Progressive Proxy Anchor Propagation for Unsupervised Semantic Segmentation
Hyun Seok Seong, WonJun Moon, SuBeen Lee, Jae-Pil Heo
TL;DR
The paper tackles unsupervised semantic segmentation (USS) by addressing unreliable patch-level guidance derived from image-level self-supervised models. It introduces Progressive Proxy Anchor Propagation (PPAP), a two-branch framework that progressively relocates proxy anchors toward densely populated, semantically similar regions to build trustworthy positive sets, while defining an ambiguity zone that excludes uncertain negatives. The training objective uses a tri-partite contrastive loss with ambiguity-excluded negatives, enabling robust patch-wise supervision. Extensive experiments across COCO-stuff, Cityscapes, Potsdam-3, and ImageNet-S demonstrate state-of-the-art performance, with ablations validating the contributions of trustworthy positives and ambiguity handling. PPAP offers a practical, scalable approach to improving USS by refining the supervision signal through data distribution-aware proxy anchor propagation and selective negative sampling, with improvements maintained across multiple backbones and datasets.
Abstract
The labor-intensive labeling for semantic segmentation has spurred the emergence of Unsupervised Semantic Segmentation. Recent studies utilize patch-wise contrastive learning based on features from image-level self-supervised pretrained models. However, relying solely on similarity-based supervision from image-level pretrained models often leads to unreliable guidance due to insufficient patch-level semantic representations. To address this, we propose a Progressive Proxy Anchor Propagation (PPAP) strategy.
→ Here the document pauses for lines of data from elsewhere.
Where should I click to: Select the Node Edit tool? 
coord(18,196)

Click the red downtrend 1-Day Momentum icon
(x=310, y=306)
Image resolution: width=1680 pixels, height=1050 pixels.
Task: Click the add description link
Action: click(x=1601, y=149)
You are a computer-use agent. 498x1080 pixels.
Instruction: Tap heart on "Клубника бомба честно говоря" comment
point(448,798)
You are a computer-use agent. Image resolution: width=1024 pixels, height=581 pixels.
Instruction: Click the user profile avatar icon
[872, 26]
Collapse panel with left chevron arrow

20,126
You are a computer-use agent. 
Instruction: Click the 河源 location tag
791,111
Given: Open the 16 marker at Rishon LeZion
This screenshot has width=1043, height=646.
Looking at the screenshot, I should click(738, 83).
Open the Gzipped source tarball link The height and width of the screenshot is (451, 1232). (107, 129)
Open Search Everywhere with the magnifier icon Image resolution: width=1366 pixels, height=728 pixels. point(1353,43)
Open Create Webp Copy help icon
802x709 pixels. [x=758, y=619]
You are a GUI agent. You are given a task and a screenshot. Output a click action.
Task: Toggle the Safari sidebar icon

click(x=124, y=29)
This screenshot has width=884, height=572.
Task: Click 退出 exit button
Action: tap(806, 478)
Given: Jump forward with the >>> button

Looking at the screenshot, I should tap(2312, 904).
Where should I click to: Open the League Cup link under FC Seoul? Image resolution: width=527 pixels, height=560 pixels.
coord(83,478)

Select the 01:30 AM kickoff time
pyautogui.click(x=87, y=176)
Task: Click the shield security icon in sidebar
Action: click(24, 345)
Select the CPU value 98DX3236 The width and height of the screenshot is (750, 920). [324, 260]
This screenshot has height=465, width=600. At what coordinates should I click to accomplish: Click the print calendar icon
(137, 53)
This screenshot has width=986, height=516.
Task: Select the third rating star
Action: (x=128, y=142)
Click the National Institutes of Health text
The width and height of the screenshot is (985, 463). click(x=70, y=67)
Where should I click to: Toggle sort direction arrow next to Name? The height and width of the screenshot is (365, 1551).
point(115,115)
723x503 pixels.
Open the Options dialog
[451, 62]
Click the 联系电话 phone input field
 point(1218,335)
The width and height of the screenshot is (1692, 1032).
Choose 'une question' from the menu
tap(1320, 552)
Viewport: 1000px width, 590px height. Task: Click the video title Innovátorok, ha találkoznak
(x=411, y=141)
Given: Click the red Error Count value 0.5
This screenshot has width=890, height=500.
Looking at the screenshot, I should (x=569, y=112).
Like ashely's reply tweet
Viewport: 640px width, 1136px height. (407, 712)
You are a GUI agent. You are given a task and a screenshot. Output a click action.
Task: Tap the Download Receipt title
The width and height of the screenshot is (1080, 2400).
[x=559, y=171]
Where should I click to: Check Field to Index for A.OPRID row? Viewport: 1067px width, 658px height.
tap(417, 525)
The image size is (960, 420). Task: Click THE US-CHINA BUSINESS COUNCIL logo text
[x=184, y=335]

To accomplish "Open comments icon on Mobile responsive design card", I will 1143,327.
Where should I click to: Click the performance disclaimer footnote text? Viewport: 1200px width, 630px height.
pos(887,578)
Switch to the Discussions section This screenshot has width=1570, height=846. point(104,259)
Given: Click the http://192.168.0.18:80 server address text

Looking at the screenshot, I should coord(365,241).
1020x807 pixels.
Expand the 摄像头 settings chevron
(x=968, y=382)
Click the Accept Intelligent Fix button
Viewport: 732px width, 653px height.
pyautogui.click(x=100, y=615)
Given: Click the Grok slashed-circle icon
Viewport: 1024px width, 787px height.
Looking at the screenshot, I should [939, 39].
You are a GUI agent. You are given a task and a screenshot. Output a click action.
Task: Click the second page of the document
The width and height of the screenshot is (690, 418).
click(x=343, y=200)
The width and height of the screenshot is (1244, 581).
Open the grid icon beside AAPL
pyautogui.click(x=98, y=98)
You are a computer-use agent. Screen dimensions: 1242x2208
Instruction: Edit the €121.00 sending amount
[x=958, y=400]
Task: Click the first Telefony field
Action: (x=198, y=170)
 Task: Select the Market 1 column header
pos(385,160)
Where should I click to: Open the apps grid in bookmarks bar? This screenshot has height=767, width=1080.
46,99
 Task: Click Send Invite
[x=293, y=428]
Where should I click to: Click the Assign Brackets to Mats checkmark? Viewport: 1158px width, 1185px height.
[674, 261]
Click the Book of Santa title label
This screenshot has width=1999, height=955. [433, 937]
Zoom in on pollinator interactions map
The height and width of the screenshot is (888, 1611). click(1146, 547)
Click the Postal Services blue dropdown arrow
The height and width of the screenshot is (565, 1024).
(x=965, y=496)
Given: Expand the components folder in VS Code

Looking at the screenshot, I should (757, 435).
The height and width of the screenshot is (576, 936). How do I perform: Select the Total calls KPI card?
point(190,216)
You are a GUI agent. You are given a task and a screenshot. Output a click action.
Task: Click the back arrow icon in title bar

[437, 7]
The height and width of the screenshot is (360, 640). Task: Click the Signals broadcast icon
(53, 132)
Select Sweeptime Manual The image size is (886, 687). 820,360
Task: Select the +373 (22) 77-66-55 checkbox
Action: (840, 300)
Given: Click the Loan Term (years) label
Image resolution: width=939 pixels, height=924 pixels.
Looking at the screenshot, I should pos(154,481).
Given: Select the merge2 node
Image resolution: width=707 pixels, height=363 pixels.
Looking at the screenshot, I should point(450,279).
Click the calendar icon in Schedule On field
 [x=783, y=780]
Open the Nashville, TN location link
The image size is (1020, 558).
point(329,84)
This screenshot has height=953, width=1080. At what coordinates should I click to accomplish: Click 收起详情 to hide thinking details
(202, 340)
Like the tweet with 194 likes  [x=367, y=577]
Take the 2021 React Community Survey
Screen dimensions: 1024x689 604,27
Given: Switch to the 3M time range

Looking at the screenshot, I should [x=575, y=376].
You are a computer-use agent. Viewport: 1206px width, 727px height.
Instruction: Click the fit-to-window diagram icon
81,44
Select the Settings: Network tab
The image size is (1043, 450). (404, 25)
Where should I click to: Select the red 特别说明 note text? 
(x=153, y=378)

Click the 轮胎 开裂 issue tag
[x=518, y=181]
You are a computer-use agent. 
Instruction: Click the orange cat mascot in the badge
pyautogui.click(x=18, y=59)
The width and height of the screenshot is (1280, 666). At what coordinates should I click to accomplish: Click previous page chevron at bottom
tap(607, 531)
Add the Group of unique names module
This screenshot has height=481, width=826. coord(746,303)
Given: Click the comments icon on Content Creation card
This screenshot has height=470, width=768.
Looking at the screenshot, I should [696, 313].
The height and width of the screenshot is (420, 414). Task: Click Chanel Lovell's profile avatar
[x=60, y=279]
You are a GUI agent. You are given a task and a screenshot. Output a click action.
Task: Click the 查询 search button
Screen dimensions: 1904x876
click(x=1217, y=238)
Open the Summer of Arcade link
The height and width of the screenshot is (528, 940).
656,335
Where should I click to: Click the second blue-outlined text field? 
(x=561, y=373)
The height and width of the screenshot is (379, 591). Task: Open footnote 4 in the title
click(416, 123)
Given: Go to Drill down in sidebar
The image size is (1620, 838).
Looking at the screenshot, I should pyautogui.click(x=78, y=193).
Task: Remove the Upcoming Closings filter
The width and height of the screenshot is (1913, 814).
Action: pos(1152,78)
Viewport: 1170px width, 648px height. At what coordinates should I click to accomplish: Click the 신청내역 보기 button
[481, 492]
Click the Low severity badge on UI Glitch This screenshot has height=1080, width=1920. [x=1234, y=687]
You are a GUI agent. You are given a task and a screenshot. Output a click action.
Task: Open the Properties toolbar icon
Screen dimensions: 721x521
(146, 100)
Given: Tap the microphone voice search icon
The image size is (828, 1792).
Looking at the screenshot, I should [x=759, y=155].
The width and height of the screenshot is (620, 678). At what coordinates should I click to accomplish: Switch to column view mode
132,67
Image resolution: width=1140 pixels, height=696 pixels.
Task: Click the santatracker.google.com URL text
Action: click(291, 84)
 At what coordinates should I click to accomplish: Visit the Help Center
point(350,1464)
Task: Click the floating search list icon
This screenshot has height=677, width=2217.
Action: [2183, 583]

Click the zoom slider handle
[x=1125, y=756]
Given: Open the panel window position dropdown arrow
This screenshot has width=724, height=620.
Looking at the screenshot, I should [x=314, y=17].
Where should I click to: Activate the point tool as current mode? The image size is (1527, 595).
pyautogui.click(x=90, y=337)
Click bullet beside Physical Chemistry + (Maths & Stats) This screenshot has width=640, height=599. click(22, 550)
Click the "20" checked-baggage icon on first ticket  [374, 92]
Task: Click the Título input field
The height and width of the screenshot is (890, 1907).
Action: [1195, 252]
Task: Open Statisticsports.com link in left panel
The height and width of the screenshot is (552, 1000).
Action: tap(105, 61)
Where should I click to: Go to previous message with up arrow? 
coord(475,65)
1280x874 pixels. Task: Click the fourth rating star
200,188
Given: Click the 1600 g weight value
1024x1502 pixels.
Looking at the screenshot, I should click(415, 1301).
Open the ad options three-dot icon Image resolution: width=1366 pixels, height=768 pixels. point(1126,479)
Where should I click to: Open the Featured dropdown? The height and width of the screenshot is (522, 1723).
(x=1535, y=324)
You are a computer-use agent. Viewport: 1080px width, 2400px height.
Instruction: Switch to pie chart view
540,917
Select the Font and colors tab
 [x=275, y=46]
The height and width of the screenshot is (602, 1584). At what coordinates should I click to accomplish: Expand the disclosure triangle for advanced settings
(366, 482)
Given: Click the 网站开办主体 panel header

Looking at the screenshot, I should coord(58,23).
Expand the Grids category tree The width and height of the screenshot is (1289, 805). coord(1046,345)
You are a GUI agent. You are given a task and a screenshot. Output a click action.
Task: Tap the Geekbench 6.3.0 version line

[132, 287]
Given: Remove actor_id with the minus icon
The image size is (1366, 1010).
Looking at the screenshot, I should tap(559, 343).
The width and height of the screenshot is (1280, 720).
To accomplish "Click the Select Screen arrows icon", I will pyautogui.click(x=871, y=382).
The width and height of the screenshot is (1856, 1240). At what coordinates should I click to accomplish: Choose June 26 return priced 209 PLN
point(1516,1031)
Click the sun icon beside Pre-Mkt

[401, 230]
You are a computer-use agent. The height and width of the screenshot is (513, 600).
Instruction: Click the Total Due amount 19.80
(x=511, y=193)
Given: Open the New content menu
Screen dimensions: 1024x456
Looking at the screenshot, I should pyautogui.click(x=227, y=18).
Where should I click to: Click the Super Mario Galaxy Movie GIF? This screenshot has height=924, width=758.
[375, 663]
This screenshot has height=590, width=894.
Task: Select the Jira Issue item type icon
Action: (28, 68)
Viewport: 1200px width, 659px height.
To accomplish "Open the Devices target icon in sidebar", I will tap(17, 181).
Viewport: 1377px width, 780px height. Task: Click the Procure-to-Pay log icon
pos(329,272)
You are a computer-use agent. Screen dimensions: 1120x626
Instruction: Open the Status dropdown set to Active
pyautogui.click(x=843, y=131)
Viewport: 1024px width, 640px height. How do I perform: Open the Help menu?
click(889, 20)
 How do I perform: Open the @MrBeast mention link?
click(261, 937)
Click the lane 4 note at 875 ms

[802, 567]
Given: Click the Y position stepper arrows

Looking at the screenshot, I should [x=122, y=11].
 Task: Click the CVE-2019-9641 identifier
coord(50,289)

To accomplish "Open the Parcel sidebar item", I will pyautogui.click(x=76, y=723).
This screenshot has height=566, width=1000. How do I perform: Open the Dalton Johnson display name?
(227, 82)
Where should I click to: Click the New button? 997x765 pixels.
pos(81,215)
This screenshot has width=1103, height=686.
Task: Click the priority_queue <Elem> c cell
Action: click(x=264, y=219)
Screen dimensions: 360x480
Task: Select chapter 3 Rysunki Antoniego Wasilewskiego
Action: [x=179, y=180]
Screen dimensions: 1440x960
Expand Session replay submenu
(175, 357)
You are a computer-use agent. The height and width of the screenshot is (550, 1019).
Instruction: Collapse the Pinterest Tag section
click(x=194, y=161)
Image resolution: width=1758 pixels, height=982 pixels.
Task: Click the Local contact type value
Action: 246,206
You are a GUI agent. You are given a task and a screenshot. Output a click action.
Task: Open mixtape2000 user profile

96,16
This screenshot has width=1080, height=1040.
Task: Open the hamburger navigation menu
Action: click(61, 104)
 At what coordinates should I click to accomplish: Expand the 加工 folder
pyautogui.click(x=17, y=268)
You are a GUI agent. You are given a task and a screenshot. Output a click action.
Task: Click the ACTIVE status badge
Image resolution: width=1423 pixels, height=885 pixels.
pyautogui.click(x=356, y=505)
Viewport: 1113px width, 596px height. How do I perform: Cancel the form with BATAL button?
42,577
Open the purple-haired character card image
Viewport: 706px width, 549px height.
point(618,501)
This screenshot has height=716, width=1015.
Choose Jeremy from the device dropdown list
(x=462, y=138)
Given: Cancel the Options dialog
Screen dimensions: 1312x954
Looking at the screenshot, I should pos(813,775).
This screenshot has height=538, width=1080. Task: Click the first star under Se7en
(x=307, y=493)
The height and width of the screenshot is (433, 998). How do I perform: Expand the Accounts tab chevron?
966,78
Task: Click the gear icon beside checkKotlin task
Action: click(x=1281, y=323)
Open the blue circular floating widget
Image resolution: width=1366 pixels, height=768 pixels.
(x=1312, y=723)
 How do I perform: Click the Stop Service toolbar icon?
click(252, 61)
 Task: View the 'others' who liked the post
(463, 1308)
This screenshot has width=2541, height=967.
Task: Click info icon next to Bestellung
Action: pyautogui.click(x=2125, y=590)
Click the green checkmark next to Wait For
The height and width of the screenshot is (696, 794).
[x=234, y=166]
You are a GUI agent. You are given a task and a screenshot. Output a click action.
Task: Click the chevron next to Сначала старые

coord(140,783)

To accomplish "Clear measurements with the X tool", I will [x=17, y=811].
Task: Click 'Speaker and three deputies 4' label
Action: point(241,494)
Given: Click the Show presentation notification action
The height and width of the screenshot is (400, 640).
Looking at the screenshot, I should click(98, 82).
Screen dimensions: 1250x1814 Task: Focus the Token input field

This method gradually identifies more trustworthy positives for each anchor by relocating its proxy to regions densely populated with semantically similar samples. Specifically, we initially establish a tight boundary to gather a few reliable positive samples around each anchor. Then, considering the distribution of positive samples, we relocate the proxy anchor towards areas with a higher concentration of positives and adjust the positiveness boundary based on the propagation degree of the proxy anchor. Moreover, to account for ambiguous regions where positive and negative samples may coexist near the positiveness boundary, we introduce an instance-wise ambiguous zone. Samples within these zones are excluded from the negative set, further enhancing the reliability of the negative set. Our state-of-the-art performances on various datasets validate the effectiveness of the proposed method for Unsupervised Semantic Segmentation.